AI-based, real-time multilingual translations available

The Yomiuri Shimbun

A decade ago, communicating with people from other countries without worrying about language differences was difficult to imagine. This has now changed thanks to improving artificial intelligence-based translation technologies. While overseas companies led by U.S. firm Google are ahead in development, Japanese companies are catching up.

Highly accurate free app

“Saikin no Ukruraina josei o taihen shinpai shiteimasu.”

“I am very concerned about the recent situation in Ukraine.”

I spoke the former voice message in Japanese to VoiceTra, a speech translation application on my smartphone. In about three seconds, I received the latter voice message in English.

VoiceTra was developed by the National Institute of Information and Communications Technology (NICT), which is under the supervision of the Internal Affairs and Communications Ministry.

When you speak easy-to-understand Japanese clearly in a relatively quiet environment, the system can accurately perform “consecutive interpretation,” a sentence by sentence translation of a language. The system can be used free of charge together with text translation software TexTra.

As Japan is receiving more and more foreign visitors and workers, NICT has been developing multilingual translation technologies in earnest since 2014. Its accuracy has rapidly increased since 2017 when AI was introduced into the system.

Google’s innovation

Technology for machine translation emerged in the 1950s. During the U.S.-Soviet Cold War, the United States conducted research to translate Russian into English. However, the accuracy of the translations was poor even after making the machine learn grammar, and the project failed. Around the 1990s, a technology called “statistical machine translation” emerged. The system tries to find the most statistically probable translation based on a sequence of words, but its uses were limited.

Google made a breakthrough in 2016 by announcing the introduction of an AI-based technology called “neural machine translation” (NMT). The technology uses artificial neural networks that mimic the human brain and nerve cells to select necessary words from a large amount of data and compose them appropriately. Until then, translations between Japanese and other languages that have different grammatical structures felt unnatural. The NMT solved the problem and dramatically improved the quality of translations. The system continues to be improved day by day through accumulating data.

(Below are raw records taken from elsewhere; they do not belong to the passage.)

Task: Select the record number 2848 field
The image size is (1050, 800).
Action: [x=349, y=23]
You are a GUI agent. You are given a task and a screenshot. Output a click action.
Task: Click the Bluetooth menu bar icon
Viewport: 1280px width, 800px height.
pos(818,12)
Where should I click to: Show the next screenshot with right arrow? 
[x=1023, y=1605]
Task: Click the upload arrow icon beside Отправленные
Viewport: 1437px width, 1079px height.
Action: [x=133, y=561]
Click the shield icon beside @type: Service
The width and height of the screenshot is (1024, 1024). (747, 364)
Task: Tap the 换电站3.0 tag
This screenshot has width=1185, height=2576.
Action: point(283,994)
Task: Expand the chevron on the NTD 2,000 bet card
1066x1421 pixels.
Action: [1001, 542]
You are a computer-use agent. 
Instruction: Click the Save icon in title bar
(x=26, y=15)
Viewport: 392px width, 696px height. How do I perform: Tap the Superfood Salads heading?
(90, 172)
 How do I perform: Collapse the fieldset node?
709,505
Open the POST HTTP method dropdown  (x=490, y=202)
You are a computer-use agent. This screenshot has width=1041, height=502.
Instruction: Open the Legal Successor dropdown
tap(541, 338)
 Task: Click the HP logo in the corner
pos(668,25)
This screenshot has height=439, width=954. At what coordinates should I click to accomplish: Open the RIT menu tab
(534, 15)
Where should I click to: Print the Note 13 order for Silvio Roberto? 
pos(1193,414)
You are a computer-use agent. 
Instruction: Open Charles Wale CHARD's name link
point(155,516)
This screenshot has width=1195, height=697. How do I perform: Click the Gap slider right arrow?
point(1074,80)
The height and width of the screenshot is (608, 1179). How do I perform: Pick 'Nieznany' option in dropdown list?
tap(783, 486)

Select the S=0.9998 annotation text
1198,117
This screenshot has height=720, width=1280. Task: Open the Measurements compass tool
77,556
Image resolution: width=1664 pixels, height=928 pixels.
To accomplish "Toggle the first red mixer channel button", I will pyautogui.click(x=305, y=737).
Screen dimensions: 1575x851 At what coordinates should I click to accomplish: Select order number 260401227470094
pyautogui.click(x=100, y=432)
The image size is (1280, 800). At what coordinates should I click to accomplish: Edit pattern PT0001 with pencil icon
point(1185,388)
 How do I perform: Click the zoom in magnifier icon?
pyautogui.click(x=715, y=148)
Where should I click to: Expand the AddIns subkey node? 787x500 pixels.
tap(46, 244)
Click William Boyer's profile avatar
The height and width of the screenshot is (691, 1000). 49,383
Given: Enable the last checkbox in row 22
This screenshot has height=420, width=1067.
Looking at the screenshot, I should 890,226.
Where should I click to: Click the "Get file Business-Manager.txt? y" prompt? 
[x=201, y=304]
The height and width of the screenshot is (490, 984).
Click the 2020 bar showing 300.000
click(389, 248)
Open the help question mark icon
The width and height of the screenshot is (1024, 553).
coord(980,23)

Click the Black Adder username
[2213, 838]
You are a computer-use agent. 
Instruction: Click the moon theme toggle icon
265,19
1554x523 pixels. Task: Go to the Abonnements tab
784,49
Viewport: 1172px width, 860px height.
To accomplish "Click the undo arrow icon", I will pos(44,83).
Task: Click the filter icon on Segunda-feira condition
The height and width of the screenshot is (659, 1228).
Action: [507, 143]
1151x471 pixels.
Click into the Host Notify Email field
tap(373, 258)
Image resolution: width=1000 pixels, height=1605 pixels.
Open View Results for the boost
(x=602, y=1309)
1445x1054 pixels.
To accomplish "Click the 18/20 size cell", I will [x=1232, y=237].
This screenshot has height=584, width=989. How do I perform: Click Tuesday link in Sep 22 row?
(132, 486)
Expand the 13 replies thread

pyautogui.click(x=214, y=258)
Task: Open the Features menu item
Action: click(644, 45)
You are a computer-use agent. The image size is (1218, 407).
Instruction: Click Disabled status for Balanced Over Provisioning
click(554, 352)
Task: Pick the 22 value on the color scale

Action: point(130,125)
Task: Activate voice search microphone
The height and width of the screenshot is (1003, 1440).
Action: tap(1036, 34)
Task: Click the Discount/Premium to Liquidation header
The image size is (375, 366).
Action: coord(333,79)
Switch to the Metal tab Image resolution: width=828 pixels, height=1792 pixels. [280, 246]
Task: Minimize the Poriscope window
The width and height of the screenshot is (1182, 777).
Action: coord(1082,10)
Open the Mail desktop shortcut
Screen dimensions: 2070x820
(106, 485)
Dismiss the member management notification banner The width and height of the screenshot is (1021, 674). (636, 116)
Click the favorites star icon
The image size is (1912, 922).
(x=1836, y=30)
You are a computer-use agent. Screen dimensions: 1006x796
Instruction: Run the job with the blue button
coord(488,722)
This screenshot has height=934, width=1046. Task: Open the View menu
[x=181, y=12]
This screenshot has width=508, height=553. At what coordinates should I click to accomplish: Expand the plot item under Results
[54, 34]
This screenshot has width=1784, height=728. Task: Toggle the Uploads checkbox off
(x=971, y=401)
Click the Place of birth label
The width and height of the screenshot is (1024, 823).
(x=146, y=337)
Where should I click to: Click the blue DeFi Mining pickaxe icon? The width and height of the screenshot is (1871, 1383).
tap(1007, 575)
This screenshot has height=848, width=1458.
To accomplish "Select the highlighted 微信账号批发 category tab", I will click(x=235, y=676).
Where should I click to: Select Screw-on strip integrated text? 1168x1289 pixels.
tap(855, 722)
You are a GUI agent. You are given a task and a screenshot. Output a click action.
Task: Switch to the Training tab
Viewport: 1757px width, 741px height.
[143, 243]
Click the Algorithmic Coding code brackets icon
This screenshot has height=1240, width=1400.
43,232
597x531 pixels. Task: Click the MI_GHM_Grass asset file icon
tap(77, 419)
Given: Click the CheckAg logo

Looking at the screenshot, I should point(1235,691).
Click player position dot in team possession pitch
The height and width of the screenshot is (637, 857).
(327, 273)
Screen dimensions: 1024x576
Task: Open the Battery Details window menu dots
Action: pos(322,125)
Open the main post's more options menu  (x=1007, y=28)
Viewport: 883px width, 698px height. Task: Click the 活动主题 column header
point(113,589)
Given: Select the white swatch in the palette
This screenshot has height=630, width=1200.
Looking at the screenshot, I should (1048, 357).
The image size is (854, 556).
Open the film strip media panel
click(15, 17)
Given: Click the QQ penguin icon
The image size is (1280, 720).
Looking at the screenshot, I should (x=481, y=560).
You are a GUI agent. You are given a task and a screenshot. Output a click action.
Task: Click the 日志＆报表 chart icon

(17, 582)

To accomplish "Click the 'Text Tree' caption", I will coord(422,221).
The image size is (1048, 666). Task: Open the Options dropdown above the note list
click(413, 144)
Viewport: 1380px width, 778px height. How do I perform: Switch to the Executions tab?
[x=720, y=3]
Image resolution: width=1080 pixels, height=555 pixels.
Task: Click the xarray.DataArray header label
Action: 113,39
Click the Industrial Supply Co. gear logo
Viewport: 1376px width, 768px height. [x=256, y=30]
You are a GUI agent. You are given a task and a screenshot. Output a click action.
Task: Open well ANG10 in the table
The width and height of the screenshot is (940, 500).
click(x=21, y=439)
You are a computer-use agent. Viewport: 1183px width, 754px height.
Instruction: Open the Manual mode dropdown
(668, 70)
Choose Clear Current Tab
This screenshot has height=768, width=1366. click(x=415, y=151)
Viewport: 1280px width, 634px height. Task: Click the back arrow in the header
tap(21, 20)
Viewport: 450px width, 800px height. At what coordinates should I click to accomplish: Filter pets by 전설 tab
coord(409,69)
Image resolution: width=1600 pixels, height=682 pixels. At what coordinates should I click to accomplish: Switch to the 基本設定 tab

An initial NMT model scored more than 900 out of 990 in the TOEIC English test, a level that shows an appropriate communication level, said Prof. Masaru Yamada at Rikkyo University, a specialist of translation studies. He added, “Now, it has reached a level too high for TOEIC to evaluate.”

Focus on Asian languages

To differ from products by Google and other foreign companies, NICT’s VoiceTra and TexTra put special emphasis on languages used in Asian countries and specialized fields such as finance and patents. They support 31 languages, including Khmer, Nepali, and Mongolian.

The government aims to achieve “simultaneous interpretation” by the Osaka-Kansai Expo in 2025. The technology enables real-time interpretation of speech based on contexts, a step up from sentence-by-sentence consecutive interpretation.

Kiyotaka Uchimoto, director of the Universal Communication Research Institute at NICT, says that the current ultimate goal is to realize simultaneous interpretation between multiple languages for business conferences.

There are still many challenges even with consecutive interpretation. A ministry official said that to improve accuracy in simultaneous interpretation, it is necessary to develop technologies that can infer subjects often omitted in Japanese sentences and anticipate contexts of speech.

Pocketalk, a best-selling translation device in Japan by Pocketalk Corp. in Tokyo, combines translation engines by NICT, Google, and other companies with each other to support 82 languages. The product is increasingly used in the medical field in addition to travel and language learning.

Earphones, glasses

Portable translation devices are the most common on the market. Pocketalk, for example, is a palm-sized terminal about 10 centimeters long and six centimeters wide. The size of such devices can be reduced as technology improves. Google and Chinese information technology companies have also been developing and releasing earphone-type and glasses-type “wearable” translators. Consumers’ options are expanding and convenience is increasing.

The market of machine translation is expected to grow, intensifying development competition.

“Understanding someone who speaks a different language … can be a real challenge. Let’s see what happens when we take our advancements in translation and transcription and deliver them in your line of sight,” Google CEO Sundar Pichai told the audience at an event in May when introducing a prototype of a glasses-type translator.

Tobishima Corp., a construction company in Tokyo, developed a glasses-type translator with a display screen for one eye, and has already put it into use at construction sites. The company said that the device has proved very helpful in communicating with foreign employees who do not understand Japanese well.

A Tobishima employee said, “The device can translate technical terms in the construction field, too. In addition, as translations are displayed on the screen, there is no problem even when it is used in a noisy environment.”